Israhel van Meckenem probably trained initially as a goldsmith and engraver with his father, before travelling to work with Master E. S., the leading Northern European engraver of the day. His earliest dated print comes from 1465, and indicates that he created it in Cleves, modern Kleve, on the Dutch border and then Dutch-speaking, where the family had moved. In 1470 he is documented as working in Bamberg in Bavaria; he returned to Bocholt by about 1480, where he remained for the rest of his life.
He continued to work at goldsmithing. Some surviving pieces are widely accepted as his and many commissions from the Bocholt council are documented between 1480 and 1498. He was evidently a prosperous and established figure in the town. One of his prints is a double portrait of himself and his wife, Ida, whom he married in the late 1480s; another print is believed by some to show his father. He is documented in various lawsuits against neighbours, and Ida was fined for "unseemly speech" as well as for "mocking and scolding public officials".
He probably trained with Master E. S. in South Germany, and may well have been with him at his death c. 1467, since he acquired and reworked forty-one of the master's plates. Another two hundred of van Meckenem's "own" prints also were copies of ones by Master E. S. In total, he produced over six hundred plates, most of which were copies of other prints; they represent about 20% of print production by all Northern European artists in the period of his working life. His career lasted long enough for him to copy Dürer prints.
Apart from the above, he copied prints by the Housebook Master, including some now otherwise lost, Martin Schongauer, and many other German engravers. His famous and very fine late series on the Life of the Virgin appears to have been based on drawings by Hans Holbein the Elder or his workshop, and he may have entered into a regular commercial relationship with Holbein.
His early works were fairly crude, but in the 1480s he developed an effective personal style and made increasingly large and finished works. His own compositions are often very lively, and take a great interest in the secular life of his day. One famous print, supposed to illustrate the story of St John the Baptist and Salome, pushes the specific incidents of the story far in the background to allow space for a scene of court dancers, dressed in the height of contemporary fashion, which takes up most of the plate.

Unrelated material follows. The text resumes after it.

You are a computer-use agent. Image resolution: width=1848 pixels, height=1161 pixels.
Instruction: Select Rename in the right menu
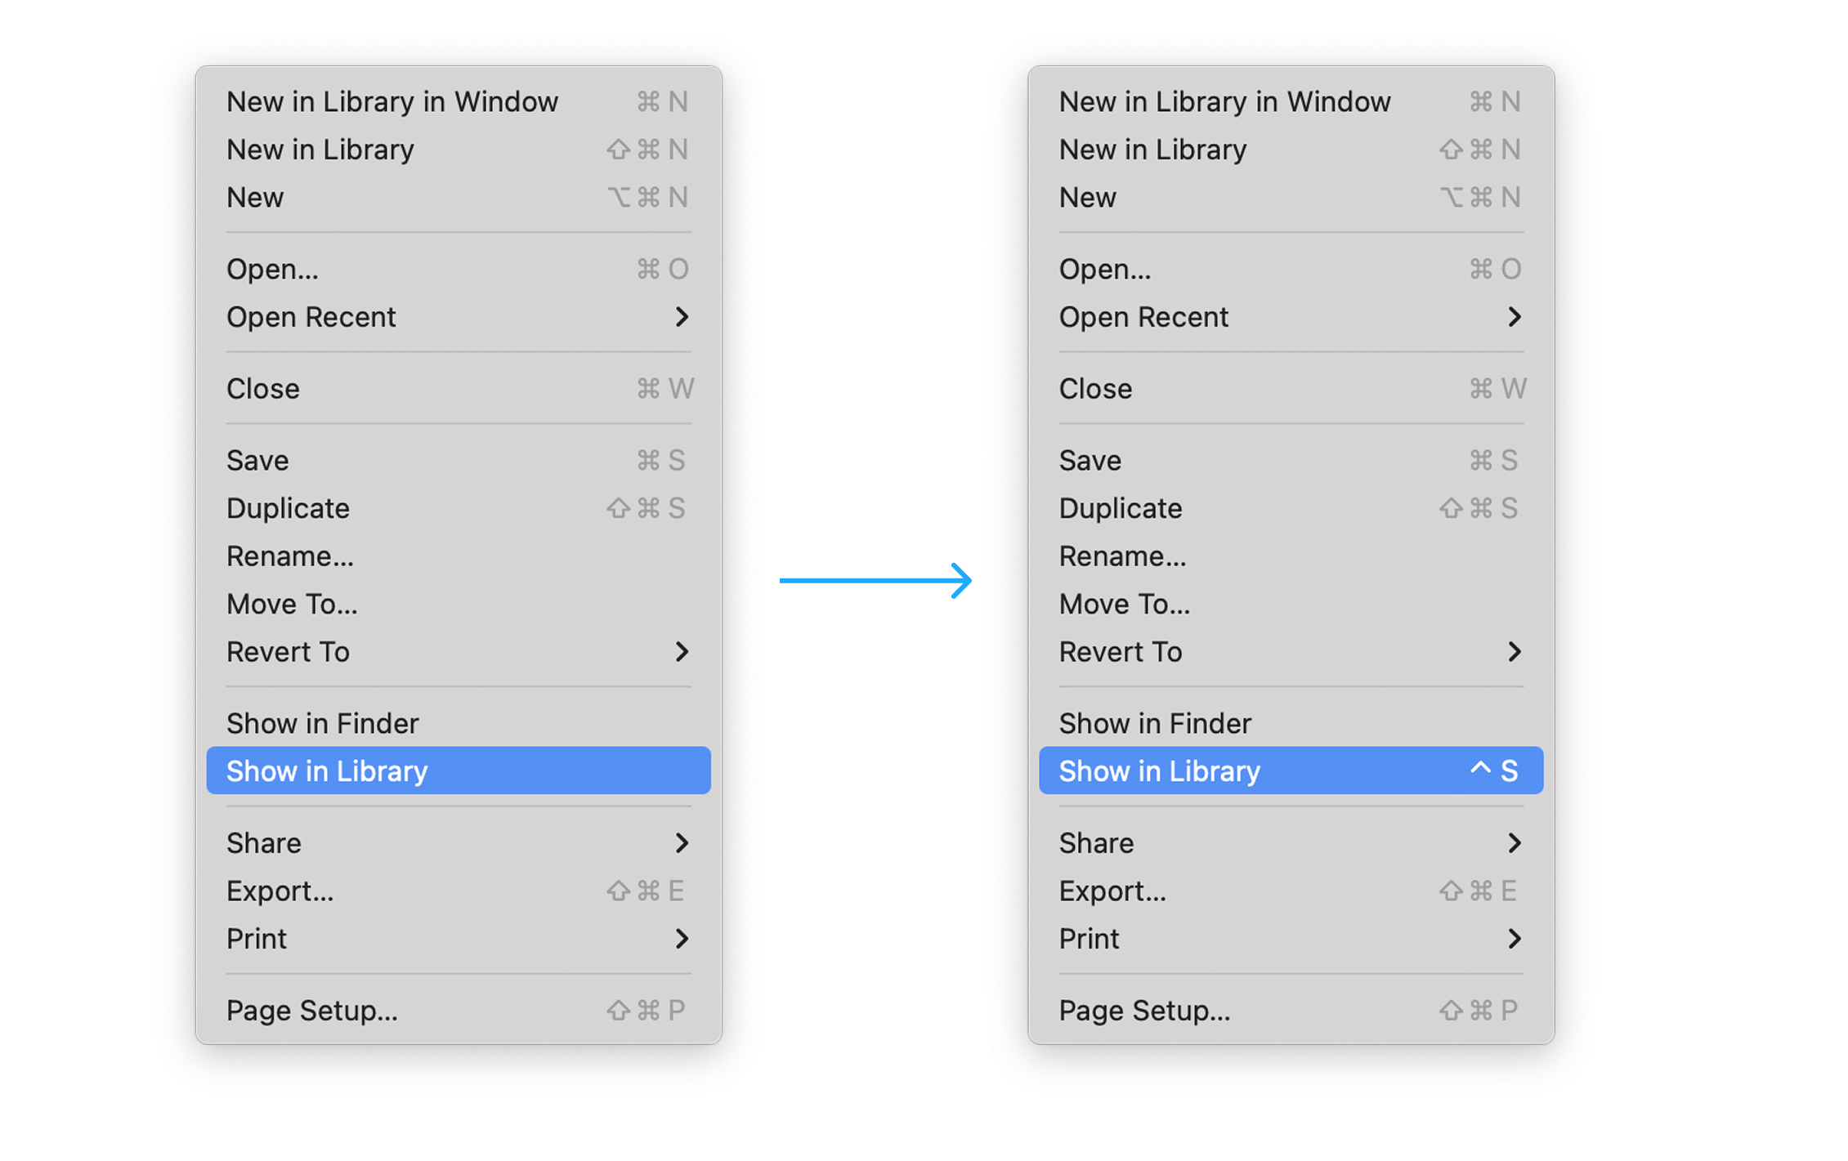click(1123, 556)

He was sophisticated in self-presentation, signing later prints with his name and town, and producing the first self-portrait print of himself and his wife, which was also the first portrait print of an identifiable person. Some plates seem to have been reworked more than once by his workshop, or produced in more than one version, and many impressions have survived, so his ability to distribute and sell his prints was evidently equally well developed. He was apparently the first to issue engraved (as opposed to woodcut) indulgences, apparently "bootlegged version[s] ... never subject to papal review"; one print promises 20,000 years reduction of time in Purgatory per set of prayers, increased in a second state to 45,000 years.
In the Heures de Charles d'Angoulême, an important manuscript showing the links between printmaking and illumination in the late 15th century, Robinet Testard incorporated sixteen of van Meckenem's prints, gluing them directly on to the vellum then overpainting.